图解 Kafka 源码之 NetworkClient 网络通信组件架构设计(下篇)
02.2.7 leastLoadedNode()
/**
* Choose the node with the fewest outstanding requests which is at least eligible for connection. This method will
* prefer a node with an existing connection, but will potentially choose a node for which we don't yet have a
* connection if all existing connections are in use. If no connection exists, this method will prefer a node
* with least recent connection attempts.
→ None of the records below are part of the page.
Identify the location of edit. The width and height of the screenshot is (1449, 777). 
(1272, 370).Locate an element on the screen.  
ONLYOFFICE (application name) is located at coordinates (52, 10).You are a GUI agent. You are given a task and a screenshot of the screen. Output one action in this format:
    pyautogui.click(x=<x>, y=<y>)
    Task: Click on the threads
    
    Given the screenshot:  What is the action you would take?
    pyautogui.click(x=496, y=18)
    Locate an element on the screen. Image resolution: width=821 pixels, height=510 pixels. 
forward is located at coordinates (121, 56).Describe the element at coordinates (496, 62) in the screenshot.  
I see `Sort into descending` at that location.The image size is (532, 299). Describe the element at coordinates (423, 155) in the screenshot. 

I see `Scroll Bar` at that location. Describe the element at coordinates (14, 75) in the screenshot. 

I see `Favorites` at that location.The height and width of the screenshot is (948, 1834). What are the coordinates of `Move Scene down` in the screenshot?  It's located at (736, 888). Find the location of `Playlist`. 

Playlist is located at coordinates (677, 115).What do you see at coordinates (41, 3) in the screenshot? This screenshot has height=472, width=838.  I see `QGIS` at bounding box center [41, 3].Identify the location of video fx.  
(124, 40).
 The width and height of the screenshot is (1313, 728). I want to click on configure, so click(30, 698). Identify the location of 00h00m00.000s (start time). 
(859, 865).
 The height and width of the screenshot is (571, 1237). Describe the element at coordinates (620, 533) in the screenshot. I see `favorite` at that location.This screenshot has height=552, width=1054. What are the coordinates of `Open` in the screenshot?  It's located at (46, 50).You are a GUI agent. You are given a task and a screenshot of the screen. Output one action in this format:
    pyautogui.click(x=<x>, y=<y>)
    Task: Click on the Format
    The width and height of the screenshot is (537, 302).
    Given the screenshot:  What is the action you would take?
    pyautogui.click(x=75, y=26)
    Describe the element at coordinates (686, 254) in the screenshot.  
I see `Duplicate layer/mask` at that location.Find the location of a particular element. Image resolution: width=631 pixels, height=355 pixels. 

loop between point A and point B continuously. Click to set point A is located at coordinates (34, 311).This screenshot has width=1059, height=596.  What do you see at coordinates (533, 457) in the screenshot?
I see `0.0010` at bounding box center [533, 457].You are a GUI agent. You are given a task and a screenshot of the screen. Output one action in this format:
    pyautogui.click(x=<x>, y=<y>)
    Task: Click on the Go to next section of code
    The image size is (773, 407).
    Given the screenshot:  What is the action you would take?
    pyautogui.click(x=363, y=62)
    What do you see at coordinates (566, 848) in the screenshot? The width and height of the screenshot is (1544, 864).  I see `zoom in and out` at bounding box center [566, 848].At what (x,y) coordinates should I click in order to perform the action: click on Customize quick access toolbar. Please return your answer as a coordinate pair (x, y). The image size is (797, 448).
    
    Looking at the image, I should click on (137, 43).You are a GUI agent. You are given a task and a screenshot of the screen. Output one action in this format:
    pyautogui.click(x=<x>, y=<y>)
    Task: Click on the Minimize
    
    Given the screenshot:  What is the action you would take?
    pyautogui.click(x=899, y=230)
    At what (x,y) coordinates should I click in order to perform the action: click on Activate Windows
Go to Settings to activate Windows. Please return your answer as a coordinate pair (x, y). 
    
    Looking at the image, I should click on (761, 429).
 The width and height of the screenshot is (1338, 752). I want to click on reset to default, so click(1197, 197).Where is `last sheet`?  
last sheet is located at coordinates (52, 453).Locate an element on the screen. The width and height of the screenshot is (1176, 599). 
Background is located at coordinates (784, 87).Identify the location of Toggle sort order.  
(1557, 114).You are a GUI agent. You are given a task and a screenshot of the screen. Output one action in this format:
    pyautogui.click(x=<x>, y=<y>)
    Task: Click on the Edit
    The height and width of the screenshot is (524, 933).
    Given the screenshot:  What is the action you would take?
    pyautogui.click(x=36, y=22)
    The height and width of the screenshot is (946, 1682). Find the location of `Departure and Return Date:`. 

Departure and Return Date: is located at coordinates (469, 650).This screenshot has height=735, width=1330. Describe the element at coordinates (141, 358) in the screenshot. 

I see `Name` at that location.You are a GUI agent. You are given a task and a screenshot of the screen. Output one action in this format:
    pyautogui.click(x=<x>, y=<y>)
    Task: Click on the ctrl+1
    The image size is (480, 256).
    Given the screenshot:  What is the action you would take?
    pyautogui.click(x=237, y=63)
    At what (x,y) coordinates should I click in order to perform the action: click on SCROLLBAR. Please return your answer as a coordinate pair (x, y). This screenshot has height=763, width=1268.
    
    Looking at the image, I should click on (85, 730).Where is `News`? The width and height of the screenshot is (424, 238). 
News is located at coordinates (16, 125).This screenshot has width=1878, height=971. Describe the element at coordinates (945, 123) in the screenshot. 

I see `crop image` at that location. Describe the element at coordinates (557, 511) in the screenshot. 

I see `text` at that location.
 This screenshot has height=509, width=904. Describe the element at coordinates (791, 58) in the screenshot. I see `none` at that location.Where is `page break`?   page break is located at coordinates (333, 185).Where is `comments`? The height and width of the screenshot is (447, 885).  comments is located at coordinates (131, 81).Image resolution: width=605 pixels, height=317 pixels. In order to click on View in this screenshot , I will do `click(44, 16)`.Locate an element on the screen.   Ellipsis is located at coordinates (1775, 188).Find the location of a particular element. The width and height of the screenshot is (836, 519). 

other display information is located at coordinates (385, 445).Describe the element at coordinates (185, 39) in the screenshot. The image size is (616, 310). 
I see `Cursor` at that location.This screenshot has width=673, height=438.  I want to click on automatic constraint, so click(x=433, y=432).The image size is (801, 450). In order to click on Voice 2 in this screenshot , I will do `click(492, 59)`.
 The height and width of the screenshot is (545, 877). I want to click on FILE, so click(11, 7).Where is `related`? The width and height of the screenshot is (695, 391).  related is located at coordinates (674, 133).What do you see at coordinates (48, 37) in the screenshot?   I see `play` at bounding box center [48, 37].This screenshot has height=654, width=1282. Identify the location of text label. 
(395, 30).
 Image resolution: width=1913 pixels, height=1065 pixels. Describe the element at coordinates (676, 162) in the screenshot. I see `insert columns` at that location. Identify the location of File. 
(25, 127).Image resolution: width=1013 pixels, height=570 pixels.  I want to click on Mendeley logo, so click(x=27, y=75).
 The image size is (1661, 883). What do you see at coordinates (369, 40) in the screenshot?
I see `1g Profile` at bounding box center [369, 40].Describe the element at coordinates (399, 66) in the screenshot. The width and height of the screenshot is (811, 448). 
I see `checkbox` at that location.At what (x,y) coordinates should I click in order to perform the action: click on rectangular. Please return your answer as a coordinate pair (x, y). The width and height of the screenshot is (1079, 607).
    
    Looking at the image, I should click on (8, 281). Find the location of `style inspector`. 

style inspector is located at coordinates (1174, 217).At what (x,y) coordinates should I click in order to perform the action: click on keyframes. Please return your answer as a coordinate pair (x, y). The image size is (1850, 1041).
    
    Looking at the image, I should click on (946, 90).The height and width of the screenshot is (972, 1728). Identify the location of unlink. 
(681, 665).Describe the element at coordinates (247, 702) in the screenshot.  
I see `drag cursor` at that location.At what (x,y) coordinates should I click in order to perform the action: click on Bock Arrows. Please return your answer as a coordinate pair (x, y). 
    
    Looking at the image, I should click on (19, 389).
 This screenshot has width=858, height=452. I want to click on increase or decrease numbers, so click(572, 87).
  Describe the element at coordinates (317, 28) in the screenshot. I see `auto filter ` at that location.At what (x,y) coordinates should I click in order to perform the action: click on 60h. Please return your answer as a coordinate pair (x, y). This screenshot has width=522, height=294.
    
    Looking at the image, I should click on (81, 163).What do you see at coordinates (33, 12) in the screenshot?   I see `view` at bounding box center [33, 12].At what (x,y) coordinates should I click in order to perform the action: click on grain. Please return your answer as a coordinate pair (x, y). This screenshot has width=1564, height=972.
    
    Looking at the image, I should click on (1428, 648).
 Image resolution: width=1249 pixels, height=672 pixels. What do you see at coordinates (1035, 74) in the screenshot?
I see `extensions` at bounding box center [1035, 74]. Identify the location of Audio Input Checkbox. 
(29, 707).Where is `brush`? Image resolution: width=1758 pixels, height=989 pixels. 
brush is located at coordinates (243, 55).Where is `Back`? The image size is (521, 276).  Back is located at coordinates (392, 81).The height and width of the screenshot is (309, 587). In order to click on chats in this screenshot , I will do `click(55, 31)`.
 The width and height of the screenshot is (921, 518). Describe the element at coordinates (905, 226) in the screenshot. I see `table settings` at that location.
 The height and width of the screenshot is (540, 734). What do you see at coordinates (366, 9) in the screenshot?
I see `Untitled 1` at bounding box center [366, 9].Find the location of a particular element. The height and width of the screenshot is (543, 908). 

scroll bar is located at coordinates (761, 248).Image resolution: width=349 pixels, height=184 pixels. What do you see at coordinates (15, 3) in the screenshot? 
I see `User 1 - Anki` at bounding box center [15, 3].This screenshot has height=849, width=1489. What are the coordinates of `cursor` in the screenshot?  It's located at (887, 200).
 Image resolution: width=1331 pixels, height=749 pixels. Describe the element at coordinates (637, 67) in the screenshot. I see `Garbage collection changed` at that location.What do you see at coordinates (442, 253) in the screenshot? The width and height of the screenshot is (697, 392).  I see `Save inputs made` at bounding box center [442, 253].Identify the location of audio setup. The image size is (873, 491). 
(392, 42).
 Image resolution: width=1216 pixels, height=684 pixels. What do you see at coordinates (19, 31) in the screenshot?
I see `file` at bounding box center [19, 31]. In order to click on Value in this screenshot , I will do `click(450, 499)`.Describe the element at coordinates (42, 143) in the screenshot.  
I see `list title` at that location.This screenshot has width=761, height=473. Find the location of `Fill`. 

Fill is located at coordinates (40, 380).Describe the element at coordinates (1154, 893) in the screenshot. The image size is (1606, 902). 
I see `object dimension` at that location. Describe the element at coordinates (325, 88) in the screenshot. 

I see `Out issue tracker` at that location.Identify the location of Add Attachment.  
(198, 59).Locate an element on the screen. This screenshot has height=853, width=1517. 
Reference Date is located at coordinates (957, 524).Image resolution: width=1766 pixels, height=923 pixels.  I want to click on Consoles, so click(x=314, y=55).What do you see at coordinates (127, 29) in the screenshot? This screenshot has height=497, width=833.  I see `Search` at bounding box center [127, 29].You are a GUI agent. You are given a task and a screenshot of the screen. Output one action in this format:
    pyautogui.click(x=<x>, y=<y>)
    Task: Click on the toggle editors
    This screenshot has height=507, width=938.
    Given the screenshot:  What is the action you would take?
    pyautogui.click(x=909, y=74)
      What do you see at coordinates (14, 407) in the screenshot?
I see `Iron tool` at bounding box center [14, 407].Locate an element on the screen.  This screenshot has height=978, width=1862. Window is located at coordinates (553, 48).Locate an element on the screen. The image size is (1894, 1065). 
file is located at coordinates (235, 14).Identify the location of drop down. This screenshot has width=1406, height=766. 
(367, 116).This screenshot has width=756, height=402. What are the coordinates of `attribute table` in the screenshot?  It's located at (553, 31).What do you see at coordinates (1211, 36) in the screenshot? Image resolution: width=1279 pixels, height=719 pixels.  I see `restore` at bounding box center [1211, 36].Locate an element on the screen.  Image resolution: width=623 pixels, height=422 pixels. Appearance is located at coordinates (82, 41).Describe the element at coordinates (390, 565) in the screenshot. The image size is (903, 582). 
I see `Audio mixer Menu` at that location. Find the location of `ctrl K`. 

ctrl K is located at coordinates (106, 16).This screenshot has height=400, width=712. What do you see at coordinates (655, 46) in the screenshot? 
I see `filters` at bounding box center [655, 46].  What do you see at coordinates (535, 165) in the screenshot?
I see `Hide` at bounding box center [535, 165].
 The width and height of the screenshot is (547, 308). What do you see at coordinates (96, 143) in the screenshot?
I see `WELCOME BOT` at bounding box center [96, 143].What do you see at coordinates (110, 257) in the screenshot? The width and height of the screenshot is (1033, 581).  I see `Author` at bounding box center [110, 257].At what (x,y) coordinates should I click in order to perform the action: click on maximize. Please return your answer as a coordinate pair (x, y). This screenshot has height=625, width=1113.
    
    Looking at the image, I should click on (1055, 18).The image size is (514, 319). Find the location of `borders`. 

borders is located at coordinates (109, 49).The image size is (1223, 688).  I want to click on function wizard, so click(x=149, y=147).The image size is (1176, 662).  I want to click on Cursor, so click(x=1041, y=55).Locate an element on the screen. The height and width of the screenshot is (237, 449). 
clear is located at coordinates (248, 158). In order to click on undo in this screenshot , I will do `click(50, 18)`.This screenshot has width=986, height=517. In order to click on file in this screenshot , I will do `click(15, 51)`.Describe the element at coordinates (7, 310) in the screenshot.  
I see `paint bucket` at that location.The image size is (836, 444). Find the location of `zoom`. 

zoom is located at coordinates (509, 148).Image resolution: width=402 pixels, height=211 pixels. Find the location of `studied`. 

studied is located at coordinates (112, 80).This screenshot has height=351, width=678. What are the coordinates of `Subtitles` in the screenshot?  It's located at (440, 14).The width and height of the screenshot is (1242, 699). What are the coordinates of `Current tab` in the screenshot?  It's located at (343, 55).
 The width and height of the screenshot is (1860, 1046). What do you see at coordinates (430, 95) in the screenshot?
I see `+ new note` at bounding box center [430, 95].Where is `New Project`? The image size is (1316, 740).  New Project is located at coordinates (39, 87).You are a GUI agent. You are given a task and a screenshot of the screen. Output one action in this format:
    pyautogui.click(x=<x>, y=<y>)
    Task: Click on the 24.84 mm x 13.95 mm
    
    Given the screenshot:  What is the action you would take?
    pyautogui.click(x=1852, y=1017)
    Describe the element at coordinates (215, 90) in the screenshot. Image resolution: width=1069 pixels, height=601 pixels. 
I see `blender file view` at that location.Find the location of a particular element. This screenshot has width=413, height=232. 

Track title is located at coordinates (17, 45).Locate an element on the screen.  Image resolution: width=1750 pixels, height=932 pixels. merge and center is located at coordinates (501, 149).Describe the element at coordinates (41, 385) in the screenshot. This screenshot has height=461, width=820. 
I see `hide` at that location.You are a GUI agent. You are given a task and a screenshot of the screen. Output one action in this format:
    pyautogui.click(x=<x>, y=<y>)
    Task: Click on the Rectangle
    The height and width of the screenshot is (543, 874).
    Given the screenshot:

This method will never choose a node for which there is no
* existing connection and from which we have disconnected within the reconnect backoff period, or an active
* connection which is being throttled.
*
* @return The node with the fewest in-flight requests.
*/
@Override
public Node leastLoadedNode(long now){
// 从元数据中获取所有的节点
List<Node> nodes = this.metadataUpdater.fetchNodes();
if (nodes.isEmpty())
throw new IllegalStateException("There are no nodes in the Kafka cluster");
int inflight = Integer.MAX_VALUE;
Node foundConnecting = null;
Node foundCanConnect = null;
Node foundReady = null;
int offset = this.randOffset.nextInt(nodes.size());
for (int i = 0; i < nodes.size(); i++) {
int idx = (offset + i) % nodes.size();
Node node = nodes.get(idx);
// 节点是否可以发送请求
if (canSendRequest(node.idString(), now)) {
// 获取节点的队列大小
int currInflight = this.inFlightRequests.count(node.idString());
// 如果为 0 则返回该节点,负载最小
if (currInflight == 0) {
// if we find an established connection with no in-flight requests we can stop right away
log.trace("Found least loaded node {} connected with no in-flight requests", node);
return node;
} else if (currInflight < inflight) { // 如果队列大小小于最大值
// otherwise if this is the best we have found so far, record that
inflight = currInflight;
foundReady = node;
}
} else if (connectionStates.isPreparingConnection(node.idString())) {
foundConnecting = node;
} else if (canConnect(node, now)) {
if (foundCanConnect == null ||
this.connectionStates.lastConnectAttemptMs(foundCanConnect.idString()) >
this.connectionStates.lastConnectAttemptMs(node.idString())) {
foundCanConnect = node;
}
} else {
log.trace("Removing node {} from least loaded node selection since it is neither ready " +
"for sending or connecting", node);
}
}
// We prefer established connections if possible. Otherwise, we will wait for connections
// which are being established before connecting to new nodes.
if (foundReady != null) {
log.trace("Found least loaded node {} with {} inflight requests", foundReady, inflight);
return foundReady;
} else if (foundConnecting != null) {
log.trace("Found least loaded connecting node {}", foundConnecting);
return foundConnecting;
} else if (foundCanConnect != null) {
log.trace("Found least loaded node {} with no active connection", foundCanConnect);
return foundCanConnect;
} else {
log.trace("Least loaded node selection failed to find an available node");
return null;
}
}
该方法主要是选出一个负载最小的节点,如下图所示:
03 InflightRequests 集合设计
通过上面的代码分析,我们知道「InflightRequests」集合的作用就是缓存已经发送出去但还没有收到响应的 ClientRequest 请求集合。底层是通过 ReqMap<string, Deque<NetworkClient.InFlightRequest>> 实现,其中 key 是 NodeId,value 是发送到对应 Node 的 ClientRequest 请求队列,默认为5个,参数:max.in.flight.requests.per.connection 配置请求队列大小。它为每个连接生成一个双端队列,因此它能控制请求发送的速度。
其作用有以下2个:
- 节点是否正常:收集从「开始发送」到「接收响应」这段时间的请求,来判断要发送的 Broker 节点是否正常,请求和连接是否超时等等,也就是说用来监控发送到哥哥节点请求是否正常。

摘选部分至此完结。